* **PASSAGE**:
------------

- Genre: Reality, Sports
- Created by: Frank Fertitta III, Lorenzo Fertitta, Dana White
- Starring: Dana White, Brock Lesnar, Junior dos Santos
- Country of origin: United States

Production
- Running time: 60 minutes

Original release
- Network: Spike
- Release: March 30, 2011

= The Ultimate Fighter: Team Lesnar vs. Team dos Santos =

UFC mixed martial arts television series and event in 2011

The Ultimate Fighter: Team Lesnar vs. Team dos Santos is the thirteenth installment of the Ultimate Fighting Championship produced reality television series The Ultimate Fighter.

The UFC and Spike TV held open tryouts on November 4, 2010, in Las Vegas, Nevada. The casting call went out for Welterweight and Middleweight fighters, however, all fighters will be in the welterweight division. All fighters applying and trying out for the show must have at least three professional fights and be at least 21 years of age. Notables who turned up to the tryouts included Strikeforce veterans Karl Amoussou, Andre Galvao, and Zak Cummings, and former TUF contestants Frank Lester and Jeremiah Riggs.

It was confirmed during the Fight for the Troops 2 conference call that Brock Lesnar and Junior dos Santos would be the coaches for this season.

This season did not feature an elimination round like the two seasons before it, however, the "wild card" selections introduced in season 11 were still featured. The initial cast was 14 fighters rather than the usual 16, 28 or 32 in recent seasons.

------------

* **STORED DATA**:
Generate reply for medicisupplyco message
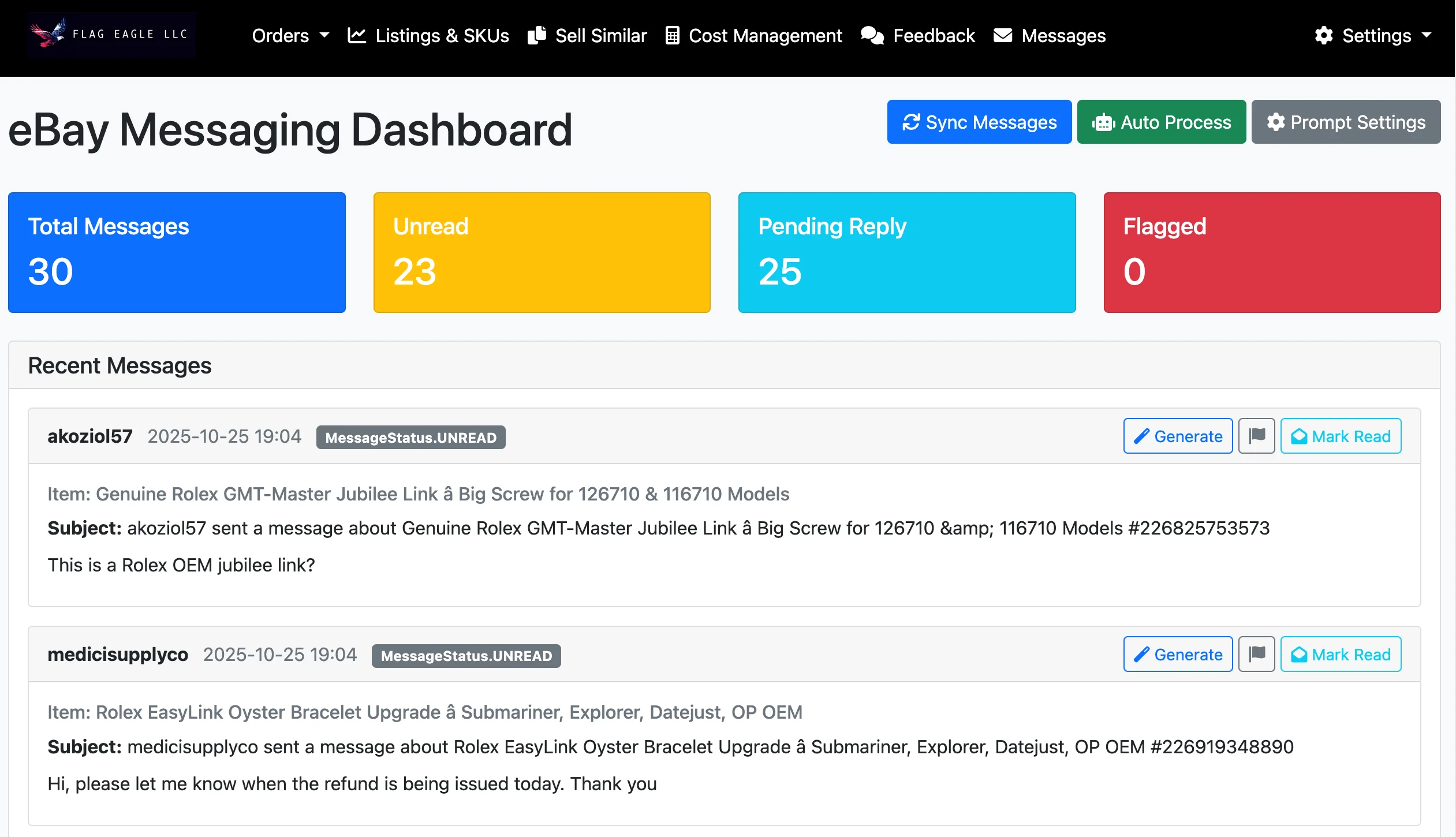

------------

* **GIVEN REQUEST A**:
Answer these about the Ultimate Fighter passage:
(i) Which network aired the season?
(ii) Where and on what date were the open tryouts held?
(iii) How many fighters made up the initial cast?
* **GIVEN REQUEST B**:
Carry on the Ultimate Fighter passage past its last sentence.
The data has no connection to the Ultimate Fighter passage.

* **FINAL RESULT A**:
(i) Spike
(ii) Las Vegas, Nevada, on November 4, 2010
(iii) 14

* **FINAL RESULT B**:
On May 12, 2011, midway through the airing of the season, Dana White announced that Brock Lesnar pulled out of the coaches' fight due to the return of his diverticulitis.

==Cast==

===Coaches===
- Team Lesnar
- Brock Lesnar
- Marty Morgan
- Erik Paulson
- Rodrigo Medeiros
- Greg Nelson
- Chris Manos
- Matt Hughes (guest coach)

- Team dos Santos
- Junior dos Santos
- Antonio Peinado
- Billy Scheibe
- Lew Polley
- Luiz Dorea

===Fighters===
- Team Lesnar
- Len Bentley, Charlie Rader, Tony Ferguson, Clay Harvison, Chris Cope, Nordin Asrih, Myles Jury (Chuck O'Neil)*
- Team dos Santos
- Shamar Bailey, Ryan McGillivray, Javier Torres, Ramsey Nijem, Zachary Davis, Michael "Mick" Bowman, Keon Caldwell (Justin Edwards)*

- Jury was replaced by O'Neil due to injury.

- Caldwell quit the show and was replaced by Edwards.

==Episodes==
- Episode 1
  Something to Prove
- Dana White welcomed 14 fighters to the UFC training facility and announced that all 14 would automatically get into the house. He also announced the return of the wildcard format.
- The coaches for the season were introduced as Brock Lesnar and Junior dos Santos. They then went on to evaluate the fighters.
- During the evaluations, Jury got injured and was checked out by a doctor, who said that nothing was broken but still wanted to do an MRI.
- Both coaches met in White's office to go through the fighter picks via a coin toss (green for Lesnar, grey for dos Santos). The coin toss was won by Lesnar who chose to pick the first fighter, leaving dos Santos with first choice of matches.

| Coach | 1st Pick | 2nd Pick | 3rd Pick | 4th Pick | 5th Pick | 6th Pick | 7th Pick |
|---|---|---|---|---|---|---|---|
| Lesnar | Len Bentley | Charlie Rader | Tony Ferguson | Clay Harvison | Myles Jury | Chris Cope | Nordin Asrih |
| Dos Santos | Shamar Bailey | Ryan McGillivray | Javier Torres | Ramsey Nijem | Zachary Davis | Mick Bowman | Keon Caldwell |

- Jury was told that he had a torn ACL and was forced off the show. White promised that he would get a second shot into the UFC after he heals up.
- Jury was replaced by Chuck O'Neil.
- Dos Santos announced that Bailey will face Asrih.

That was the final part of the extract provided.